Mit einem müden Lächeln quittiere ich diesen Artikel einer Organisation namens „Stopfake“, in dem sehr bemüht versucht wird, darzulegen, weshalb die russische Behauptung, die Ukraine habe das Budapester Memorandum aus dem Jahr 1994 gebrochen, unzutreffend sei. Im Budapester Memorandum, unterzeichnet von der Ukraine, Russland, den USA und Großbritannien, wurde nicht die Unverletzlichkeit der Grenzen irgendeiner Ukraine im Gegenzug für deren Verzicht auf die dort noch immer stationierten sowjetischen Atomwaffen garantiert, sondern es wurde die Unverletzlichkeit der Grenzen einer souveränen und neutralen Ukraine garantiert. Womit wir, wie beim Bruch des Völkerrechts auch, bei des Pudels Kern wären, dem Unterschied nämlich zwischen Definitionen und Verträgen auf dem Papier einerseits – und der gelebten Realität andererseits.

In der Realität wurde das Budapester Memorandum sehr wohl gebrochen, und zwar sowohl von der Ukraine als auch von den USA und Großbritannien. Nur von Russland nicht. Wie auch? De facto bestanden nämlich die Souveränität und die Neutralität jener Ukraine, für die 1994 in Budapest Garantieerklärungen abgegeben worden waren, am 24.02.2022 nur noch auf dem Papier. Realiter war die Staatlichkeit einer souveränen und neutralen Nation namens Ukraine nur noch Fassade. Daß eine solche Fassade der Geltung des Völkerrecht bereits genügt, ist der eigentliche Mangel, den es künftig zu beheben gäbe, um das Völkerrecht in der Wirklichkeit des Seins zu stärken. Dann könnte man auch mit einer größeren Berechtigung über einen Bruch des Völkerrechts lamentieren. Nein, die russischen Truppen sind am 24. Februar de facto nicht in eine souveräne und neutrale Nation namens Ukraine einmarschiert, sondern in eine Ukraine, die wie eine Nationen-Kleinkind unter US-amerikanischer und britischer Kuratel gestanden hat. Bis hinunter zur Besetzung von Richterstellen am ukrainischen Verfassungsgericht entschieden die USA, wer dort einen Posten erhält und wer nicht. Und als ob es noch einer Bestätigung dieses schändlichen Sachverhalts in der Vorkriegsukraine bedurft hätte, bestätigten Söldner aus dem Westen, die der Ukraine nach der russischen Invasion zu Hilfe eilen wollten, daß sie es nach ihrer Ankunft dort ausschließlich mit US-amerikanischem Militärpersonal zu tun bekommen hätten. Sogar der als US-Präsident geltende Joe Biden prahlte öffentlich damit, daß er selbst binnen sechs Stunden die Entlassung jenes ukrainischen Staatsanwalts durchsetzen konnte, der die Machenschaften des Biden-Clans im Zusammenhang mit dem ukrainischen Energiekonzern „Burisma“ zur Anklage bringen wollte. Von wegen „souveräne und neutrale Nation Ukraine“! Gab und gibt es nicht! Eine solche war aber Gegenstand des Budapester Memorandums.

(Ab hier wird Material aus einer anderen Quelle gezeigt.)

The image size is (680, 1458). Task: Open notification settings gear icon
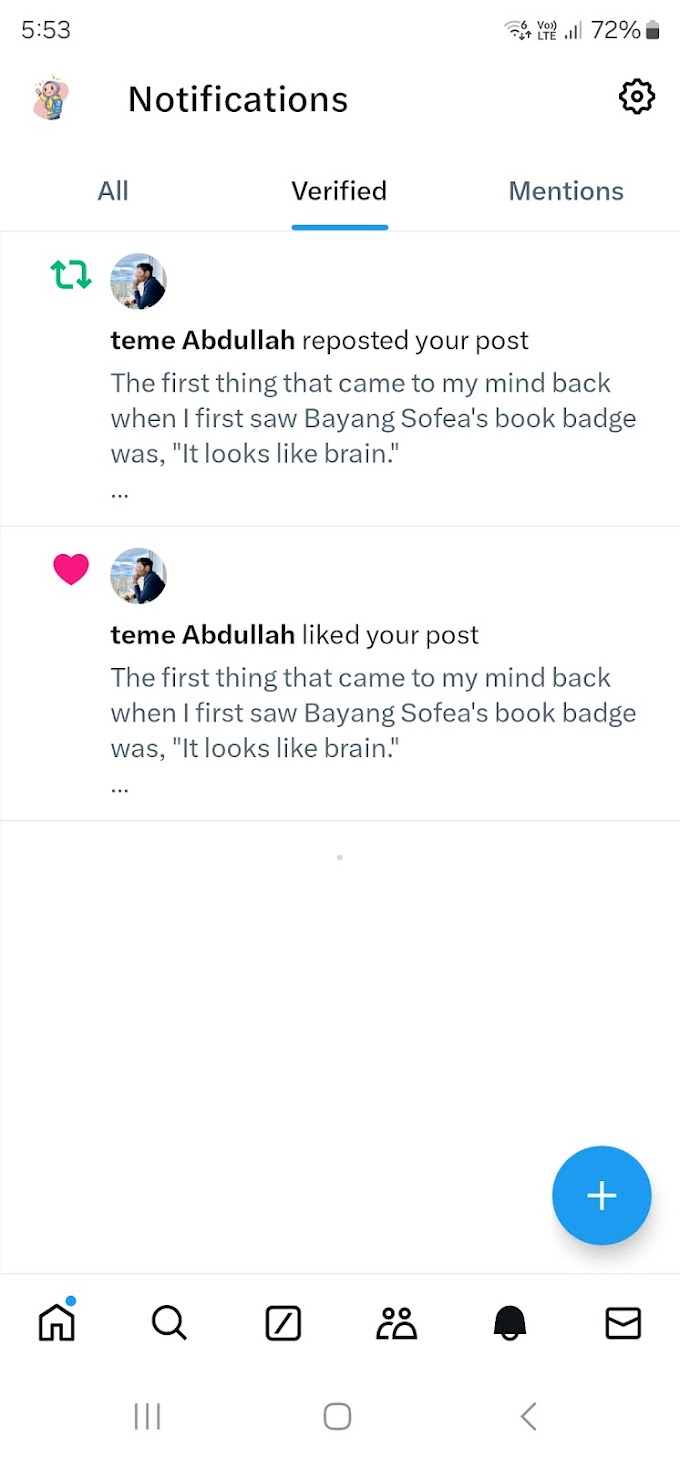636,97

Es besteht daher nicht der geringste Zweifel mehr, mit wem es der deutsche Fernsehzuschauer zu tun bekommen hatte bei Markus Lanz: Mit einer aufrichtig argumentierenden Ulrike Guérot einerseits – und einem präferenzutilitaristischen Pöbel andererseits, der, – typisch für eine komplett infantilisierte Gesellschaft -, keinem anderen Ziel mehr folgte, als jede Verantwortung des Westens für den Krieg in der Ukraine weit von sich wegzuschieben, um dann umso besser jedem Vernunftmenschen, der sich einen Sinn für Anstand und Aufrichtigkeit bewahrt hat, mit seinem dahergeheuchelten Hypermoralismus mörderisch auf den Sack zu gehen. Daß diese permanente „Auf-den-Sack-Geherei“ präferenzutilitaristischer Pseudomoralisten noch immer flächendeckend akzeptiert zu werden scheint in der Bundesbananenrepublik, – das ist mindestens so alarmierend wie die selbstexkulpatorische Kriegshetze von Leuten wie Baerbock, Habeck, Strack-Zimmermann – und ja – auch Markus Lanz. Die Neunschwänzige!